3. A reading of Section 77(2) would show that the Railways can claim protection only in a case where loss occurs after the expiry of the period of seven days from the termination of transit. In this case according to the respondents, the goods arrived on 23rd March, 1975, which is the date of termination of transit. If the loss occurs seven days after the termination of transit, the Railways can successfully plead protection under Section 77(2). But, in this case, there is absolutely no evidence as to when the loss occurred. The evidence of DW 1 to which reference was made earlier shows that he was not aware as to when the loss occurred and he also says that the loss may be even during transit. There is no evidence to show that there was no loss of weight during the seven days, after transit. The onus is on the Railways to show that no loss, destruction, deterioration or damage had taken place not only during the period of transit, but also during the subsequent period of transit, but seven days after the termination of transit.

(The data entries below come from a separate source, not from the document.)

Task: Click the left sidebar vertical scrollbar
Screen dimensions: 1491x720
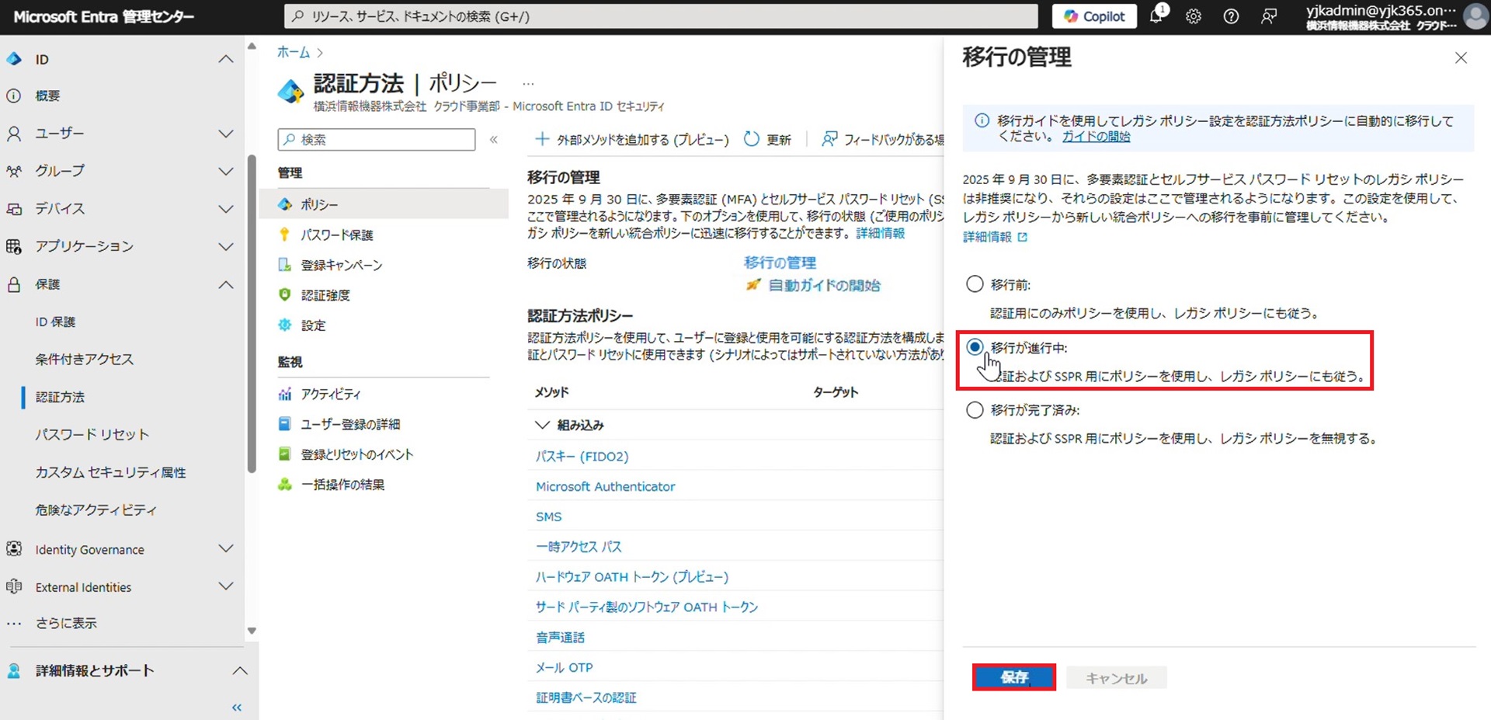Action: tap(252, 311)
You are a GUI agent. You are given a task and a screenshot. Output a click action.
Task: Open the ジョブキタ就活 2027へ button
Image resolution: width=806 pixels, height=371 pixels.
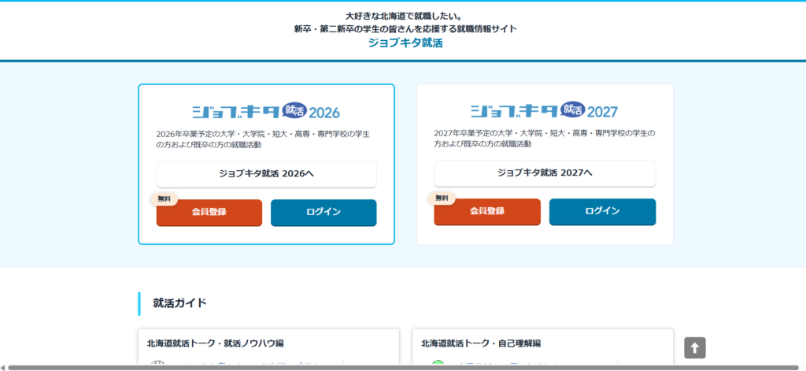[545, 173]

That the Railways having failed to establish, I must hold that the Railway Administration cannot claim the protection under Section 77(2) of the Indian Railways Act. It is seen from the plaint allegations that a sum of Rs. 46.31 towards freight and demurrage charges was collected by the Railways. Demurrage charge is collected by the Railways if the goods are kept with the Railways after the expiry of the free time. The very fact that demurrage was charged shows that the Railways are also liable to take care of the goods. The Railways can successfully plead in defence the bar of Section 77(2) of the Railways Act only when the loss takes place after the period of seven days of termination of transit. In the present case, the Railways have failed to show that the loss did not take place within a period of seven days of the termination of transit They have also failed to establish that the loss took place after the period of seven days. The conclusion that the Railway Administration is liable for the loss suffered by the plaintiff, is inescapable. The Courts, below, therefore, were wrong in not decreeing the suit of the plaintiff for a sum of Rs. 795.81 claimed. The judgments and the decrees of the Courts below are set aside, the second appeal is allowed and the suit is decreed as prayed for with costs.